Why are move semantics necessary to elide temporary copies?

Asked 6/12, 2016 at 3:46 Answered 6/12, 2016 at 4:25

Solved c++c++11 move-semantics rvalue-reference copy-elision

So my understanding of move semantics is that they allow you to override functions for use with temporary values (rvalues) and avoid potentially expensive copies (by moving the state from an unnamed temporary into your named lvalue).

My question is why do we need special semantics for this? Why couldn't a C++98 compiler elide these copies, since it's the compiler that determines whether a given expression is an lvalue or an rvalue? As an example:

void func(const std::string& s) {
    // Do something with s
}

int main() {
    func(std::string("abc") + std::string("def"));
}

Even without C++11's move semantics, the compiler should still be able to determine that the expression passed to func() is an rvalue, and thus the copy from a temporary object is unnecessary. So why have the distinction at all? It seems like this application of move semantics is essentially a variant of copy elision or other similar compiler optimizations.

As another example, why bother having code like the following?

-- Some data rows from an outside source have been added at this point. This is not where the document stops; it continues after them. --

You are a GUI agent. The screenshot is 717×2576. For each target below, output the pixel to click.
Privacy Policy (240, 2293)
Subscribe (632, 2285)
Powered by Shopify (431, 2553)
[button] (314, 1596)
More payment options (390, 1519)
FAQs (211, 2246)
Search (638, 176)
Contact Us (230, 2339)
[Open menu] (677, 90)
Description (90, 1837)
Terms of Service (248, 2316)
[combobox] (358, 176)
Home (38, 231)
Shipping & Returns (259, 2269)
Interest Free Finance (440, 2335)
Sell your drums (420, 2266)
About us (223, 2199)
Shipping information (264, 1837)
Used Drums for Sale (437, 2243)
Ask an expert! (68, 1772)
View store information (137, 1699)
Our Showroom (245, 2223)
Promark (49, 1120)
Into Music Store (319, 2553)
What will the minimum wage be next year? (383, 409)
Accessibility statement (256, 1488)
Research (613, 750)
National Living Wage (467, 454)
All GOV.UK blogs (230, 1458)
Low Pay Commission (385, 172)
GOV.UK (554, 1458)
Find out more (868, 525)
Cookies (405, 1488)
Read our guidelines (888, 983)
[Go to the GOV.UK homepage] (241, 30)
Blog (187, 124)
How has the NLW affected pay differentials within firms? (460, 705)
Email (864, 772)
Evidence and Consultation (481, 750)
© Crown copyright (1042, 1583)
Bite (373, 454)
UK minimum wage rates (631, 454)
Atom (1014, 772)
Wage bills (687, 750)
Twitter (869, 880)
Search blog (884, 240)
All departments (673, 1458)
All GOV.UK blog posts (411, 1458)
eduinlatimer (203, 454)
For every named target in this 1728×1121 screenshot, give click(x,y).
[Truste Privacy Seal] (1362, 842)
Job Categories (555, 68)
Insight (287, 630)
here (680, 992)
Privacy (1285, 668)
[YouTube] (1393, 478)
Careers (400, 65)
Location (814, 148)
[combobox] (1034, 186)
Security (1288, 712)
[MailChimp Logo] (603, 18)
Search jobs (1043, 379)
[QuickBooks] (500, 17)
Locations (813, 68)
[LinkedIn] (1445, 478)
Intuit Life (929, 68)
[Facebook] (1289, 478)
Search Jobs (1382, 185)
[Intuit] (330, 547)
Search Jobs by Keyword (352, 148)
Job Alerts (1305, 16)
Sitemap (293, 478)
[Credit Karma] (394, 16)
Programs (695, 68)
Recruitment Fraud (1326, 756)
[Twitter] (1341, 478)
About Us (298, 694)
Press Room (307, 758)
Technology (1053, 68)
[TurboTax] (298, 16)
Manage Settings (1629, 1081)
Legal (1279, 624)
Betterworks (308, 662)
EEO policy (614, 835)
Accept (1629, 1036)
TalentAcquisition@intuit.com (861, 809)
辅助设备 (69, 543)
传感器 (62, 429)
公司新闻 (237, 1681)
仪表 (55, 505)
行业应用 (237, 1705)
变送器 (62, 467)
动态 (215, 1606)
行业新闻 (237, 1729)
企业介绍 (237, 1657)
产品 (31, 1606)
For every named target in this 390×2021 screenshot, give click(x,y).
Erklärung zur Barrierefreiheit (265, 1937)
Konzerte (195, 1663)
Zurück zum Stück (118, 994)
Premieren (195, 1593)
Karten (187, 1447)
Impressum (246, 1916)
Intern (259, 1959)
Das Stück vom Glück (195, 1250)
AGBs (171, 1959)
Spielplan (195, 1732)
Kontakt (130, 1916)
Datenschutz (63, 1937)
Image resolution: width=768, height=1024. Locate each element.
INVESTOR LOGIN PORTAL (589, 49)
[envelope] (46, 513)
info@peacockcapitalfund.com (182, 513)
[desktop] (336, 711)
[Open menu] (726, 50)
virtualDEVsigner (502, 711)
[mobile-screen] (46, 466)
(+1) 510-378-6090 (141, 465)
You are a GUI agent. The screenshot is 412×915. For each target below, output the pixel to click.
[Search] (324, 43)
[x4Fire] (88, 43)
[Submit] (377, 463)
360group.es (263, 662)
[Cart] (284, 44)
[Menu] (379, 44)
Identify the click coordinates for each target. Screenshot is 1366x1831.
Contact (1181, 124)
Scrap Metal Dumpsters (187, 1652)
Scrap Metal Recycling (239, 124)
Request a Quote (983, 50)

void func(const std::string& s) {
    // Do something with lvalue string
}

void func(std::string&& s) {
    // Do something with rvalue string
}

int main() {
    std::string s("abc");

    // Presumably calls func(const std::string&) overload
    func(s);

    // Presumably calls func(std::string&&) overload
    func(std::string("abc") + std::string("def"));
}

It seems like the const std::string& overload could handle both cases: lvalues as usual, and rvalues as a const reference (since temporary expressions are sort of const by definition). Since the compiler knows when an expression is an lvalue or an rvalue, it could decide whether to elide the copy in the case of an rvalue.

Basically, why are move semantics considered special and not just a compiler optimization that could have been performed by pre-C++11 compilers?

Tepic answered 6/12, 2016 at 3:46 Comment(2)

Could you explain how this is significantly different from my second example above? – Tepic 6/12, 2016 at 3:56

Imagine you're the compiler generating the code for func ... and there may be calls to it in other translation units... do you move out of the parameter or not? – Hardpressed 6/12, 2016 at 3:57

Move functions do not elide temporary copies, exactly.

The same number of temporaries exists, it's just that instead of calling the copy constructor typically, the move constructor is called, which is allowed to cannibalize the original rather than make an independent copy. This may sometimes be vastly more efficient.

The C++ formal object model is not at all modified by move semantics. Objects still have a well-defined lifetime, starting at some particular address, and ending when they are destroyed there. They never "move" during their life time. When they are "moved from", what is really happening is the guts are scooped out of an object that is scheduled to die soon, and placed efficiently in a new object. It may look like they moved, but formally, they didn't really, as that would totally break C++.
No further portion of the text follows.